Aufgabe 1 - Stelle einen Teil der gespeicherten Liste als CSV mit den zwei Spalten „text“ und „antwort“ dar, pro Zeile der Liste eine CSV-Zeile, jedes Feld in Anführungszeichen und Zeilenumbrüche durch Leerzeichen ersetzt. Fang bei der Zeile mit „Tekstovi Pesama (512, 19)“ an und hör nach der Zeile mit „Dodaj tekst (765, 62)“ auf.
======
Australien-GP: Die vier emotionalsten Momente
Melbourne ist einer jener Austragungsorte, wo sich der Grand-Prix-Zirkus von Herzen willkommen fühlt. Eine Woche lang herrscht in der Stadt Ausnahmezustand, und die sportverrückten Melbornians sind voll bei der Sache. Den Fans wird im Albert-Park Donnerstag bis Sonntag vom Morgen bis am Abend Racing-Action geboten – so soll es sein!
Wenn ich auch meine Rennwochenenden in Melbourne zurückblicke, so sind mir vier Momente besonders kraftvoll in Erinnerung geblieben.
Angst um Martin Brundle
Kurve 3 ist die gefährlichste Ecke des Albert Park Circuit, bis heute: Hier zerlegte Martin Brundle bei der GP-Premiere von Melbourne 1996 seinen Jordan, nachdem er beim Anbremsen mit dem Sauber von Johnny Herbert und dem McLaren von David Coulthard kollidiert war. Im Pressesaal guckten wir uns erschüttert an, und jeder Blick sagte: «Ich habe ein ganz mieses Gefühl.»
Dann aber krabbelte Brundle aus dem Totalschaden und eilte zurück Richtung Box, als wäre nichts passiert. Dort schlüpfte der unerschrockene Engländer ins Ersatzauto (das gab es damals), weit kam er beim zweiten Start aber nicht – Kollision mit dem Wagen von Pedro Diniz, Ausfall.
======
Aufgabe 2 - Setze den Bericht über die Erinnerungen an den Großen Preis von Australien dort fort, wo er endet.

Gespeicherte Einträge:
======
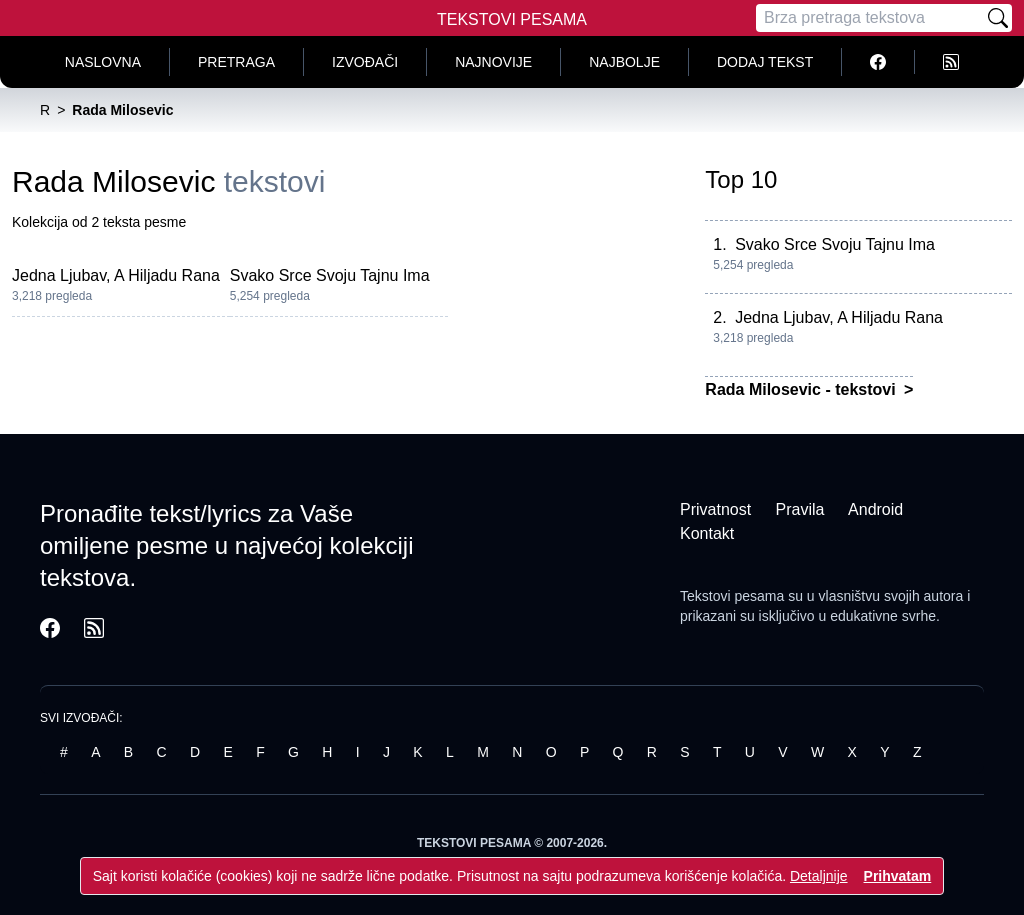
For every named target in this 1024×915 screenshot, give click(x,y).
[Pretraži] (998, 18)
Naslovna (103, 62)
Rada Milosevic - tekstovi (802, 389)
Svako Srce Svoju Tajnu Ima (330, 275)
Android (875, 509)
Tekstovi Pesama (512, 19)
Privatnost (715, 509)
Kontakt (707, 533)
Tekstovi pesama (732, 596)
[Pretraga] (870, 18)
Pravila (800, 509)
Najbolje (624, 62)
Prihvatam (898, 876)
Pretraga (236, 62)
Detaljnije (819, 876)
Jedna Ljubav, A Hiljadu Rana (116, 275)
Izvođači (365, 62)
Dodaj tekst (765, 62)
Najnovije (493, 62)
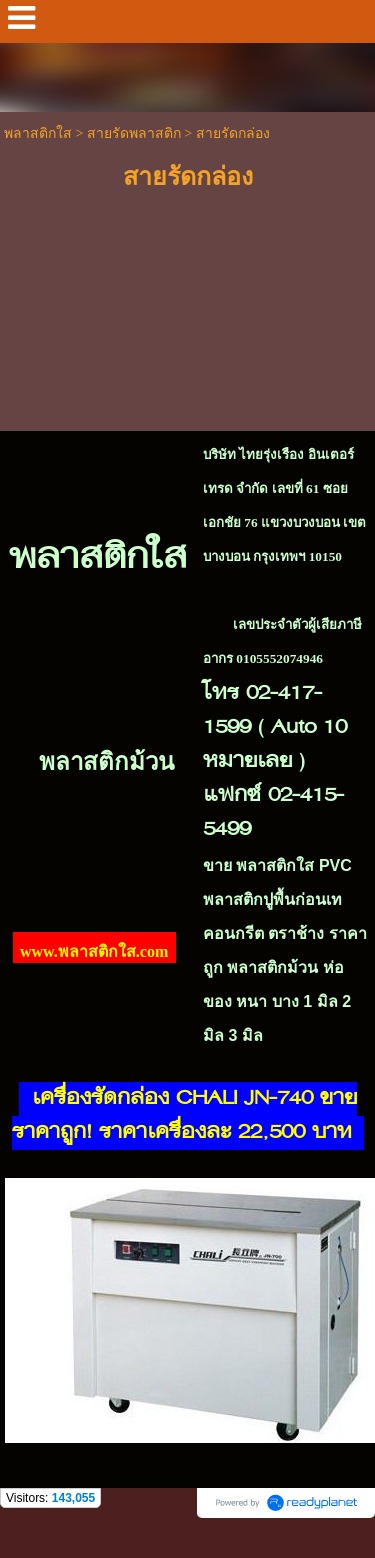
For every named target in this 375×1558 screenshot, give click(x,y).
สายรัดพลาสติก (134, 133)
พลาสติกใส (38, 133)
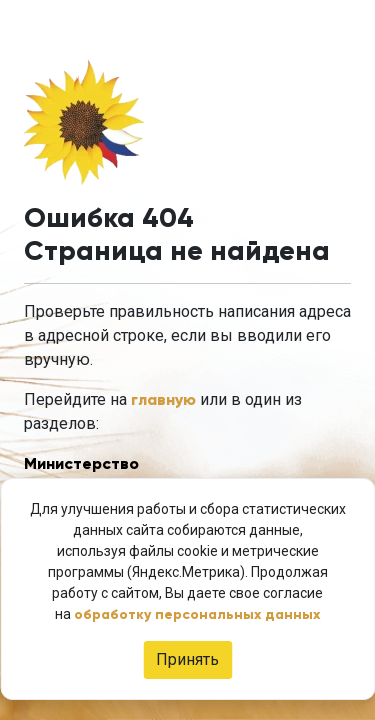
======
Endergebnis 1 -
text,antwort
"Tekstovi Pesama","(512, 19)"
"Privatnost","(715, 509)"
"Kontakt","(707, 533)"
"Tekstovi pesama","(732, 596)"
"[Pretraga]","(870, 18)"
"Pravila","(800, 509)"
"Najbolje","(624, 62)"
"Prihvatam","(898, 876)"
"Pretraga","(236, 62)"
"Detaljnije","(819, 876)"
"Jedna Ljubav, A Hiljadu Rana","(116, 275)"
"Izvođači","(365, 62)"
"Dodaj tekst","(765, 62)"

Endergebnis 2 -
Als Brundle später die Aufnahmen seines Sturzflugs sah, war ihm der Ausfall egal. Er wusste, er hatte seinen zweiten Geburtstag gefeiert.
Mark Webber, der Siegerpodest-Pirat
Mark Webber wurde 2002 in seinem ersten Grand Prix Fünfter. Das war aus mehreren Gründen hochemotional: Minardi-Teambesitzer Paul Stoddart stammte aus Melbourne. Und Webber trug ein Auto ins Ziel, das an sich WM-punkteunfähig war. Siehe Startplatz 18 von 22 Teilnehmern. Mark entging aber dem üblichen Gerangel der Piloten auf dem tückischen Kurs und machte auch sonst alles richtig.
Nach dem Rennen tauchten Webber und Stoddart urplötzlich auf dem Siegerpodest auf. Der Jubel der Fans war größer als zuvor bei den drei Erstplatzierten Schumacher, Montoya und Räikkönen. Stoddart wedelte mit einem kleinen Känguruh in der Luft herum und hielt mit Webber die australische Flagge – kein trockenes Auge im Publikum.
Eine Verletzung des Siegerpodestprotokolls ist bei der FIA kein Kavaliersdelikt, aber die Regelhüter reagierten mit gesundem Menschenverstand und schauten weg, als alle anderen hinschauten.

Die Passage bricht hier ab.